Solution Approach 2:
The system uses self-service by leveraging context information that is already available from the device's existing sensors and systems. Rather than adding dedicated high-energy sensors for context detection, the patent repurposes data from existing components (camera metadata for lighting information, GPS for location, clock for time) to inform threshold adjustments. This approach minimizes additional energy consumption while still achieving improved task completion accuracy through context-aware thresholding.
Data Source
AI summary
Provided is an electronic device.

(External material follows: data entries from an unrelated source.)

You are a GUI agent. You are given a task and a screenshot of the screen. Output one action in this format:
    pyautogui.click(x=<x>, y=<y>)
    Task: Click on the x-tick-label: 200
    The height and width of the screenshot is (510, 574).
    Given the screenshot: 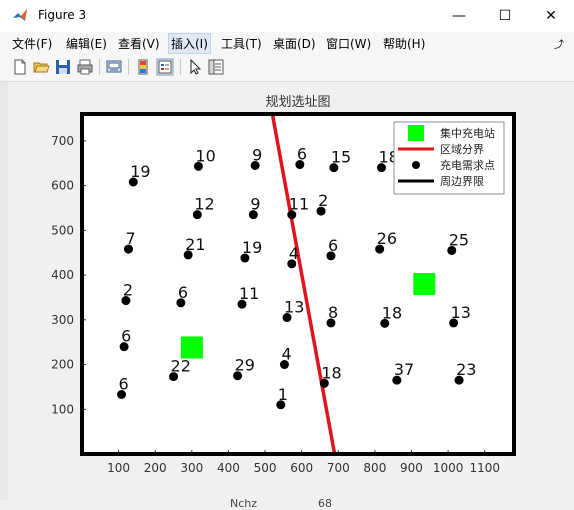 What is the action you would take?
    pyautogui.click(x=156, y=468)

The electronic device may include: a user interface; a processor operatively connected to the user interface; and a memory operatively connected to the processor, wherein the memory may store instructions that, when executed, cause the processor to control the electronic device to: receive an input via the user interface; determine a task including plural actions based on the input; execute a first action among the plural actions of the determined task; obtain context information related to the task while executing the first action; determine at least one first threshold associated with the first action based at least in part on the obtained context information; and determine the result of the first action based on the execution of the first action being completed based on the at least one first threshold.